I believe you might have misunderstood the claims in Alpaca. They never stated it is as capable as ChatGPT, they found (and you can confirm this yourself) that it accurately replicates the instruction tuning. That is, for most of the areas in the fine-tuning set, a smaller model will output in the same style of davinci. And that's an amazing progress from the raw outputs of the raw models.

farmingvillein t1_jdnuvnf wrote on March 25, 2023 at 8:21 PM

> I believe you might have misunderstood the claims in Alpaca. They never stated it is as capable as ChatGPT, they found (and you can confirm this yourself) that it accurately replicates the instruction tuning.
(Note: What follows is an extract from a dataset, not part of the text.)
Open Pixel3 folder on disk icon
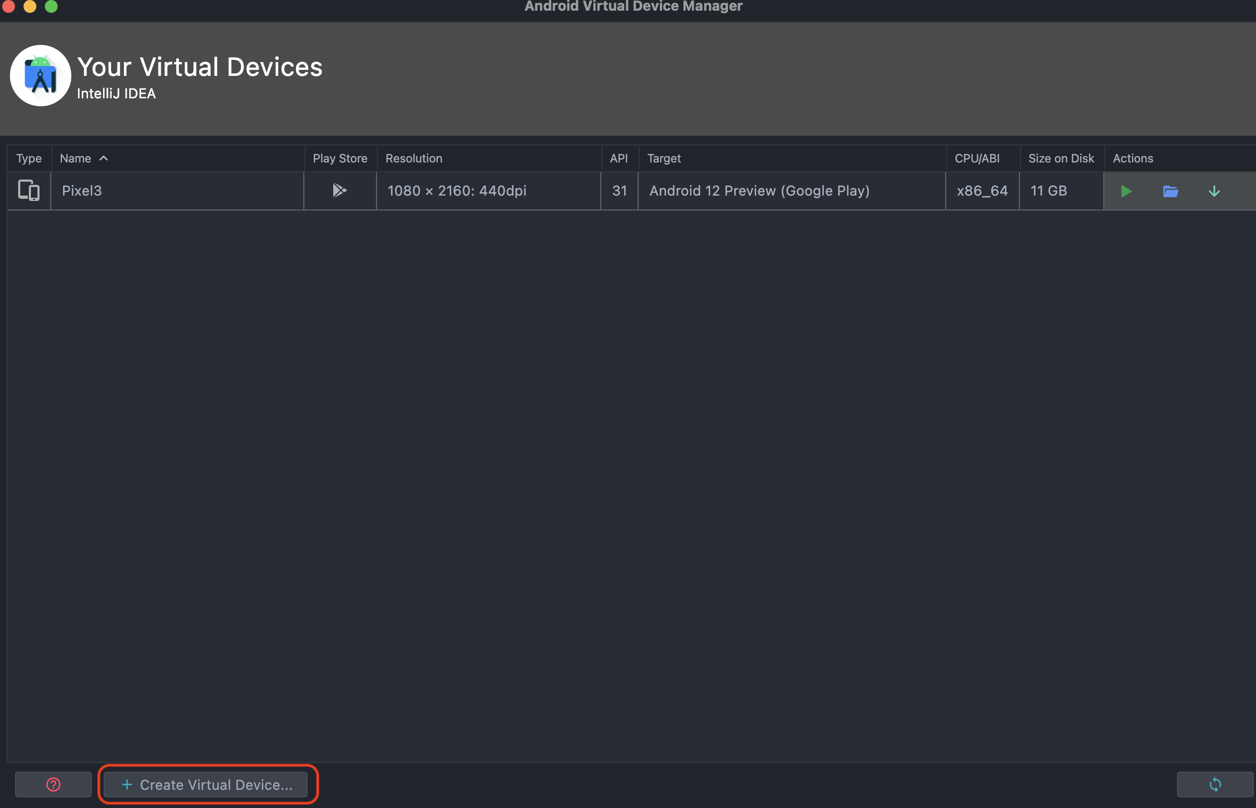tap(1170, 191)
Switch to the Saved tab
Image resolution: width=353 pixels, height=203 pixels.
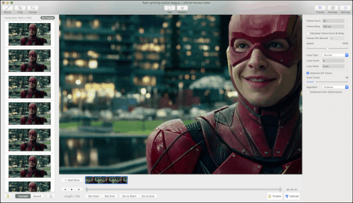pos(37,196)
That is, for most of the areas in the fine-tuning set, a smaller model will output in the same style of davinci.

This is a misleading summary of the paper.

They instruction tune and then compare Alpaca versus GPT-3.5, and say that Alpaca is about equal on the tasks it compares (which, to be clear, is not equivalent to a test of "broad capability").
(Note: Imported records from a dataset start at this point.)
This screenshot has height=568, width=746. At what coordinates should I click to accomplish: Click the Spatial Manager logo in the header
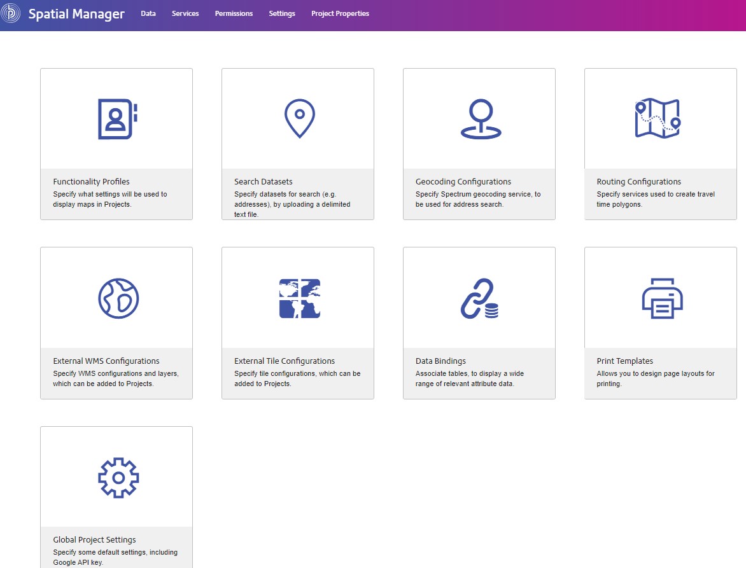tap(66, 13)
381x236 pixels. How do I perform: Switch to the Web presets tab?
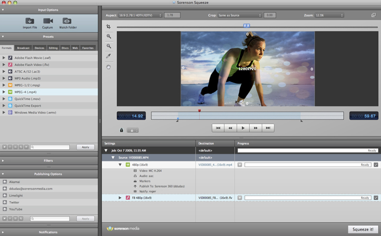(x=75, y=48)
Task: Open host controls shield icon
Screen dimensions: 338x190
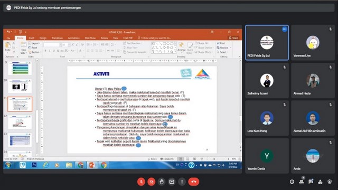Action: point(330,182)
Yes, you are right that they don't make a statement that it is categorically more capable than ChatGPT, but they do state that their model is approximately as capable as GPT3.5 (which is of course not a 1:1 to chatgpt), on the diverse set of tasks tested.

It is very much not just a paper showing that you can make it output in the same "style".

Yardanico t1_jdls342 wrote on March 25, 2023 at 10:05 AM

Yeah, I think there's a lot of overhyping going around "running ChatGPT-grade language models on consumer hardware". They can "follow" instructions they same way as ChatGPT, but obviously those models know far, far less than the ClosedAI models do, and of course they'll hallucinate much more.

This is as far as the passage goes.